~ltrager/maas/lp1654432_2.1

.. -*- mode: rst -*-

.. _ha:

High Availability (HA) Configuration
====================================

MAAS 2.0+ supports high availability (HA) across its entire architecture. HA
can be enabled at the rack controller level allowing the ability for
controlling BMCs, providing DHCP, and deploying machines to span across
multiple rack controllers. At the region controller level, HA can be provided
for the API, WebUI, DNS, and APT proxy.


Rack Controller HA
------------------

Rack controller HA is provided for BMCs out of the box. MAAS will
automatically identify which rack controllers can communicate to which BMCs
and pass BMC actions to the correct rack controllers.

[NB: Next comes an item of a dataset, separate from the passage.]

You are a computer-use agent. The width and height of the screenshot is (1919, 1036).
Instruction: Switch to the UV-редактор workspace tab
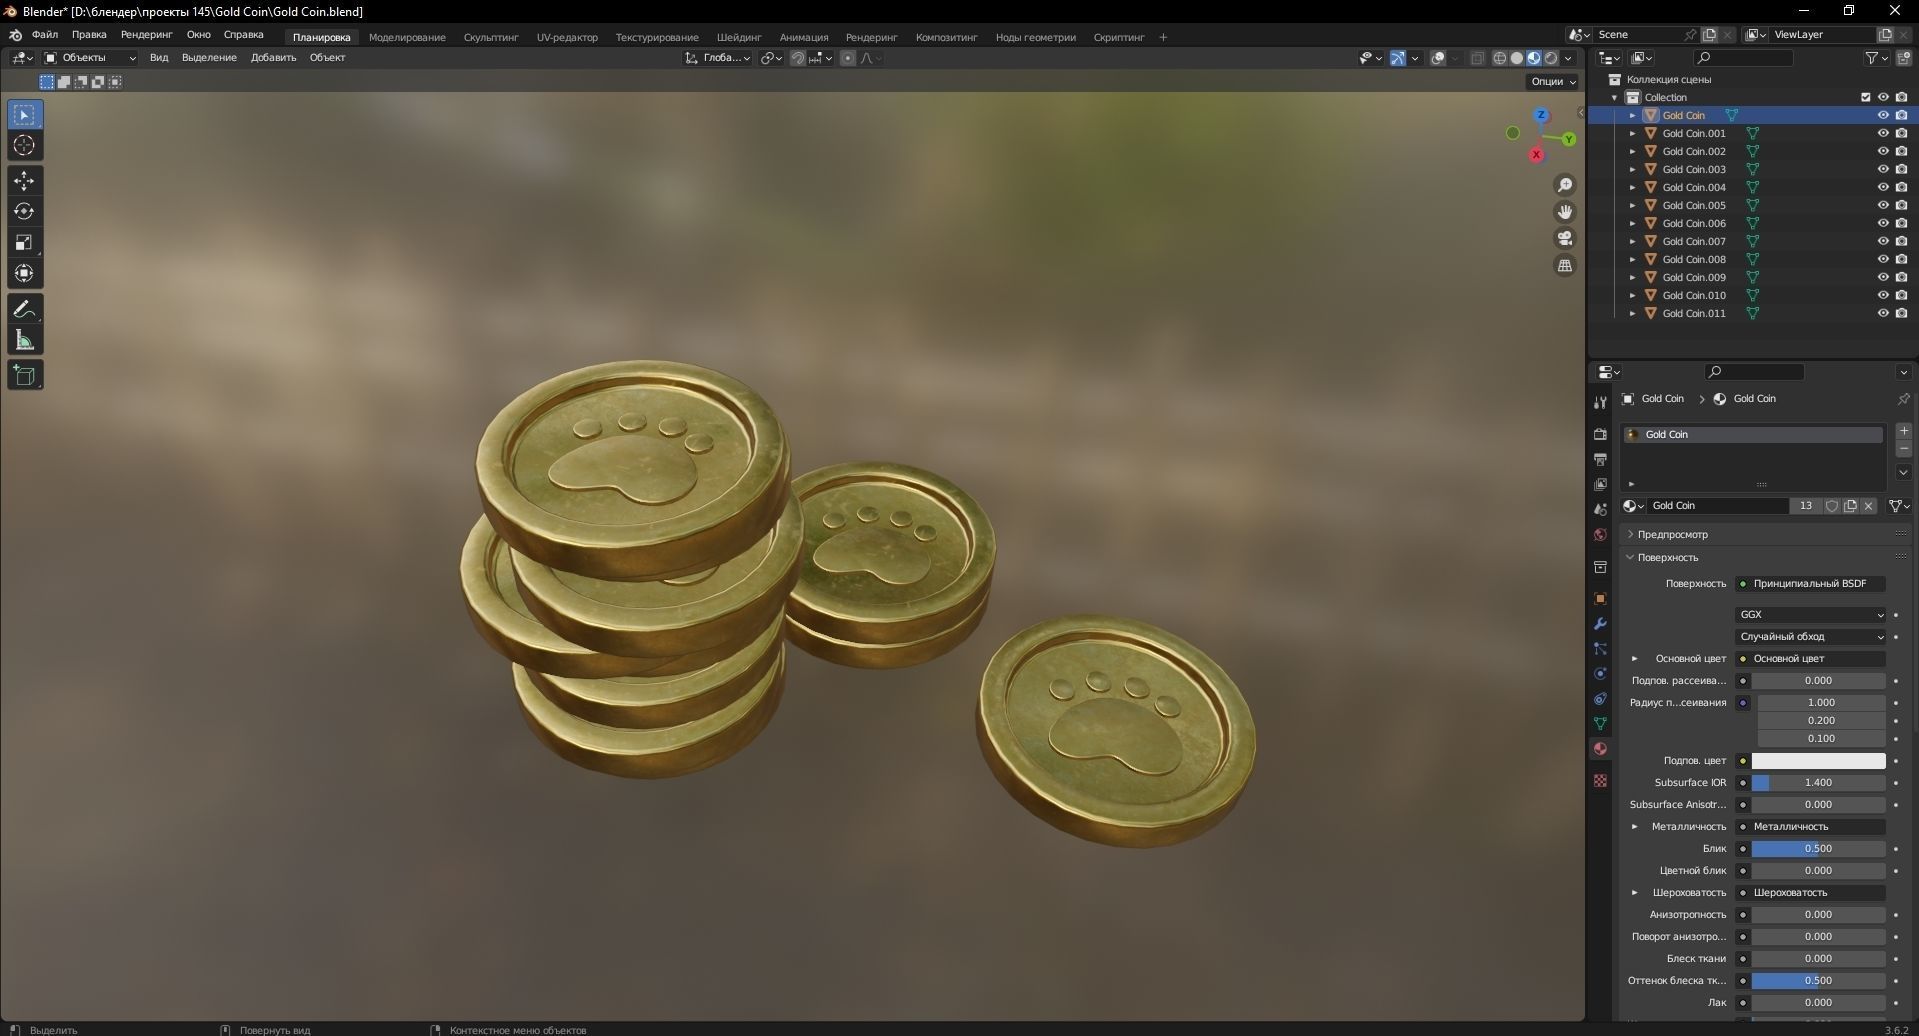click(566, 37)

To provide HA for deploying machines, DHCP HA must be turned on. DHCP HA in
MAAS allows a primary and a secondary DHCP server to run on the same VLAN. This
allows a deploying machine to request an IP address from either DHCP server
(primary first) for PXE booting. The responding rack controller will then
handle PXE booting the machine and loading the required files to complete the
deployment. All lease information will be replicated between the primary and
secondary rack controller, allowing one rack controller to fail without
interrupting MAAS operation.

Enabling DHCP HA
^^^^^^^^^^^^^^^^

DHCP works at the VLAN level, providing interfaces connected to that VLAN the
ability to get an IP address on a subnet. This requires a subnet be defined
on the VLAN where DHCP will be enabled, along with a range of IPs that will be
assigned to unknown interfaces (called the 'dynamic range'). Enabling DHCP HA
is the same as enabling DHCP without HA; setting a secondary rack controller
will turn DHCP HA on. Follow the instructions at :doc:`rack-configuration` to
enable DHCP HA.


Region Controller HA
--------------------

Region controller HA is more complicated, in that MAAS allows you to configure
this in many different configurations. Any number of region controllers can
be added to MAAS, as long as they connect to the same PostgreSQL database. The
only state that is held in MAAS is in the database, allowing region controllers
to be scaled up and scaled down at will.

Initial Region Controller
^^^^^^^^^^^^^^^^^^^^^^^^^

The first step to enabling HA for the MAAS region controller is installing the
``maas-region-controller`` package. This package configures everything for you
to start using the MAAS region controller on one machine. It initializes a new
database, runs the migrations, and sets up the default configuration files for
the new MAAS region controller to run. ::

    $ sudo apt update
    $ sudo apt install maas-region-controller

.. note::

  This installs and configures the PostgreSQL database on the same machine as
  the region controller. When possible, this is the recommended configuration.
  MAAS requires database access to be fast, since all MAAS state (including
  operating system images, which will be synchronized with each rack
  controller).

Enabling PostgreSQL HA
^^^^^^^^^^^^^^^^^^^^^^

MAAS stores all state information in the PostgreSQL database, so it is key to
place this into an HA configuration. PostgreSQL supports many different HA
configurations, but hot standby is recommended as it allows the secondary
database to become the primary quickly and the MAAS region controller can
quickly switch to using the secondary database server as the primary. For
configuring hot standby, the following wiki provides a quick start guide on
setting it up: `https://wiki.postgresql.org/wiki/Hot_Standby`_.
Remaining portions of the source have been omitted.